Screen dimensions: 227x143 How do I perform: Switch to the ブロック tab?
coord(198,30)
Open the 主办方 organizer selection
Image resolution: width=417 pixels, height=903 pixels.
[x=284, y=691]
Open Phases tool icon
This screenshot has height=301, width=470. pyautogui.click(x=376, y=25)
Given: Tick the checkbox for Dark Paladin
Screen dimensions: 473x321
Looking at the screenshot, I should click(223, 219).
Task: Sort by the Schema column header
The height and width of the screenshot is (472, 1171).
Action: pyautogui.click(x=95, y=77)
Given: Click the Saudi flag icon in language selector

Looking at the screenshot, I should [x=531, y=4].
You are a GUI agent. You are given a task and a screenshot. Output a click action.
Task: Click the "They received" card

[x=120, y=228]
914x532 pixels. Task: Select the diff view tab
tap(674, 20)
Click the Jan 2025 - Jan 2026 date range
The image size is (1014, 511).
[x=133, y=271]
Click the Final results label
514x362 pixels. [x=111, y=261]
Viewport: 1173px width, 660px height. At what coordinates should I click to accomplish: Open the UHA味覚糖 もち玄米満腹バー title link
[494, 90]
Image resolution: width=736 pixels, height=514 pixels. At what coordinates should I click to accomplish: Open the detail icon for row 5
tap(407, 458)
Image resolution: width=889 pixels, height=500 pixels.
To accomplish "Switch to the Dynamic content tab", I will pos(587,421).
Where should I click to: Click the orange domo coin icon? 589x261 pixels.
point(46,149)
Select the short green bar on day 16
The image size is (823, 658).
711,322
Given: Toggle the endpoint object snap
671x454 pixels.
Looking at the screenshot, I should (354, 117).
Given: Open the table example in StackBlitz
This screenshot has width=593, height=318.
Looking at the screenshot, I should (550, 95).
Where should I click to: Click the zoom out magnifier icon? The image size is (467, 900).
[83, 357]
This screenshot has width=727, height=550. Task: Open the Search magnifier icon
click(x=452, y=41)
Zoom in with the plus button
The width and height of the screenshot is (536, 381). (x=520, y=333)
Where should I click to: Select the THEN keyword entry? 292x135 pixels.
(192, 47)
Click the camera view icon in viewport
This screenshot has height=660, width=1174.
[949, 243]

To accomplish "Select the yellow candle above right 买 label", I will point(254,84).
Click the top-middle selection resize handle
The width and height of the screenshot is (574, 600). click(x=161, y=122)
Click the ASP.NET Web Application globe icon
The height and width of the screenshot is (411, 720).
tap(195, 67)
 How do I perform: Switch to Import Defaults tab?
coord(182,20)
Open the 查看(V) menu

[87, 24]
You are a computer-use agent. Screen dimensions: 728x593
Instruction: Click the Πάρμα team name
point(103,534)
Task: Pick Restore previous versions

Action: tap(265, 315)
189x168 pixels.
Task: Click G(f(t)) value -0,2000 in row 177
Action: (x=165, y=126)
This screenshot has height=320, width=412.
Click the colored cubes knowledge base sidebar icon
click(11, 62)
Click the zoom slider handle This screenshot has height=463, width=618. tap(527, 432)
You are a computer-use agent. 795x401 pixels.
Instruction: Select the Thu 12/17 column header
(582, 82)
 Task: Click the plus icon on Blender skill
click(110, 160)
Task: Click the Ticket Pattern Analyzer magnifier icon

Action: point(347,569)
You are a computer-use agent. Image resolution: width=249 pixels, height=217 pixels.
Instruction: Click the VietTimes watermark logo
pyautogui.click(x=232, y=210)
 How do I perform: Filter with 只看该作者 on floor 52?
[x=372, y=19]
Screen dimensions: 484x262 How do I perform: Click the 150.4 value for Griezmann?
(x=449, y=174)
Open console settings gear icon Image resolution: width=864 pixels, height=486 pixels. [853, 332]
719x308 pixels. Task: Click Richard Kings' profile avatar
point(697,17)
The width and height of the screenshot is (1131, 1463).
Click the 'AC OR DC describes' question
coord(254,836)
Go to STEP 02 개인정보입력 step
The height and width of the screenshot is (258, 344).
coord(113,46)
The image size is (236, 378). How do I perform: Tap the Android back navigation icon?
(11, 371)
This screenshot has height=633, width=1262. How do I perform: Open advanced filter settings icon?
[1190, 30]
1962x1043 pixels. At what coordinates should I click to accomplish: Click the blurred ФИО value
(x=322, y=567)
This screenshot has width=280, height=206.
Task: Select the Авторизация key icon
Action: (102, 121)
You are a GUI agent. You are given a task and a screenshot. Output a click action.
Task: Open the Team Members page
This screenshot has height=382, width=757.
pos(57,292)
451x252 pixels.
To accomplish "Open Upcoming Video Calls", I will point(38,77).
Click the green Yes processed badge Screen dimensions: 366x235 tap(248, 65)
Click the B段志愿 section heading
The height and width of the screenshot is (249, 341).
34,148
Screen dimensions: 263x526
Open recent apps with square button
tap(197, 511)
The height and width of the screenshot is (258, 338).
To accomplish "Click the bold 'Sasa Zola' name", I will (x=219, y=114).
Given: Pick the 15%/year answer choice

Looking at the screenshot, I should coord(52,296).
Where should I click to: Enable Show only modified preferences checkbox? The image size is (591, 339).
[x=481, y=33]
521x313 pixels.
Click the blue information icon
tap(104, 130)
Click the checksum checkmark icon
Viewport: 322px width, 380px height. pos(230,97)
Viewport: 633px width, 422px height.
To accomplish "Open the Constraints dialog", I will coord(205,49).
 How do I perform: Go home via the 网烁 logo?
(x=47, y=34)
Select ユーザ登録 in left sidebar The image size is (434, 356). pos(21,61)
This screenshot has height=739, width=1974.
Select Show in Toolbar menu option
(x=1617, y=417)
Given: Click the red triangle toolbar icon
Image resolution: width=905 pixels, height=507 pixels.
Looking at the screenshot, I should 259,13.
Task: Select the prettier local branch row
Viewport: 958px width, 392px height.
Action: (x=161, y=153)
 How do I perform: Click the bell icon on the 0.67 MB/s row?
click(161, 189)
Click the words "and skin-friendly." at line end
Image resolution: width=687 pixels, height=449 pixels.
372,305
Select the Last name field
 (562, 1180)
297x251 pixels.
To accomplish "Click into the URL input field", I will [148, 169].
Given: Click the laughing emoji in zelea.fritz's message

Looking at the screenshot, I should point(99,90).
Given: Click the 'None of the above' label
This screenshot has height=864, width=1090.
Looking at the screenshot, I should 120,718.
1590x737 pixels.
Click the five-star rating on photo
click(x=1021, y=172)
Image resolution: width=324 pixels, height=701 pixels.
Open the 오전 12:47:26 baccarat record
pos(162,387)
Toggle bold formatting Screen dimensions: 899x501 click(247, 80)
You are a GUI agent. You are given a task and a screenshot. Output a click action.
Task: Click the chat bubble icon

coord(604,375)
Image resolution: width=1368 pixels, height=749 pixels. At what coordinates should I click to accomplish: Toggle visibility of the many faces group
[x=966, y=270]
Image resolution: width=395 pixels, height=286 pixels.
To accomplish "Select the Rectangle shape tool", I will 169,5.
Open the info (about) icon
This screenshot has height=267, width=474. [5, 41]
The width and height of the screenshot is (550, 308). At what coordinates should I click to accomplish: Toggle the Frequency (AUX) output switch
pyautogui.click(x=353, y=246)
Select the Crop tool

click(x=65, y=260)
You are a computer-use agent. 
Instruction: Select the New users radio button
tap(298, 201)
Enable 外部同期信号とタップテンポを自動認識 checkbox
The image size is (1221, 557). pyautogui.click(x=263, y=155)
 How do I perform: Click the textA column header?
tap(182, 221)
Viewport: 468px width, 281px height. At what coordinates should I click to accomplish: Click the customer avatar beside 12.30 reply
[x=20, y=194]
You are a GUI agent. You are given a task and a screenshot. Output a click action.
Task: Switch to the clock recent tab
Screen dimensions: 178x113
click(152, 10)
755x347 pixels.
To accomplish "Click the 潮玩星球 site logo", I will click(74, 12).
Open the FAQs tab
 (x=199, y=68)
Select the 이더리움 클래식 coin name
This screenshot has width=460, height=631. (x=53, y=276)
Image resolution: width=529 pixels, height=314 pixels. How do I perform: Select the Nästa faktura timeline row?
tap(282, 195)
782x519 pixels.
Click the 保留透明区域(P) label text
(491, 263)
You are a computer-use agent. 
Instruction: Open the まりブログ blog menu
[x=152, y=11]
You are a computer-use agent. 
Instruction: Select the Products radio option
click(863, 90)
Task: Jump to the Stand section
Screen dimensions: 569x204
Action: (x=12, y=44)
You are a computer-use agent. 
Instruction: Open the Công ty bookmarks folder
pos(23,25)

- Task to carry out
When you reach the line containing "Viewport: 1173px width, 660px" in the data above, start copying exactly, and stop after the line containing "Given: Open the table example in StackBlitz".

- Answer to the problem
Viewport: 1173px width, 660px height. At what coordinates should I click to accomplish: Open the UHA味覚糖 もち玄米満腹バー title link
[494, 90]
Image resolution: width=736 pixels, height=514 pixels. At what coordinates should I click to accomplish: Open the detail icon for row 5
tap(407, 458)
Image resolution: width=889 pixels, height=500 pixels.
To accomplish "Switch to the Dynamic content tab", I will pos(587,421).
Where should I click to: Click the orange domo coin icon? 589x261 pixels.
point(46,149)
Select the short green bar on day 16
The image size is (823, 658).
711,322
Given: Toggle the endpoint object snap
671x454 pixels.
Looking at the screenshot, I should (354, 117).
Given: Open the table example in StackBlitz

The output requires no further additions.